Students will create flowers using paint and markers.
By: Dan Triplett
What You Need:
- Tempera paint (or watercolor paint)
- Brushes
- For tempera, use poster paper or 80lb Sulphite drawing paper. For watercolors, use watercolor paper (90lb student quality is fine but you can use a heavy weight poster paper as an alternative)
- Black Sharpie markers (permanent markers work the best but washable Crayolas will also do the trick)
What You Do:
Have the children paint “puddles” of color, (using all colors but green).
Once the colorful puddles have been painted, children then add a mix of yellow and green in the blank areas.
After the paint dries, show the children how to draw a flower on each puddle.
Repeat these instructions:
- Draw a small circle in the middle your paint puddles.
- Now, starting from that circle, draw a line ALL the way to the edge of your color.
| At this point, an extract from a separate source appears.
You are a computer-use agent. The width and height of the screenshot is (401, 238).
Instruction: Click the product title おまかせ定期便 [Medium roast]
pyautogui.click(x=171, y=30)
Go around the edge – make it wide – then go back to the circle in the middle.
- Then, follow the line you just made ALL the way to the edge of the circle again, and follow the edge of the color.
- Be sure to go all the way to the edge and follow your color borders.
- Use the color’s edge as your guide.
- You should end up with about 4 to 5 petals.
Also, see the video for further instructions on how to draw the flowers.
Children then draw the flower designs using black markers.
Video Instruction:
Notes From Dan:
The area where most kids struggle is in drawing the flowers. They often don’t make the petals large and wide enough. I recommend first practicing on scrap paper (draw a circle and make a flower that is just large enough to reach the edge of the drawn circle).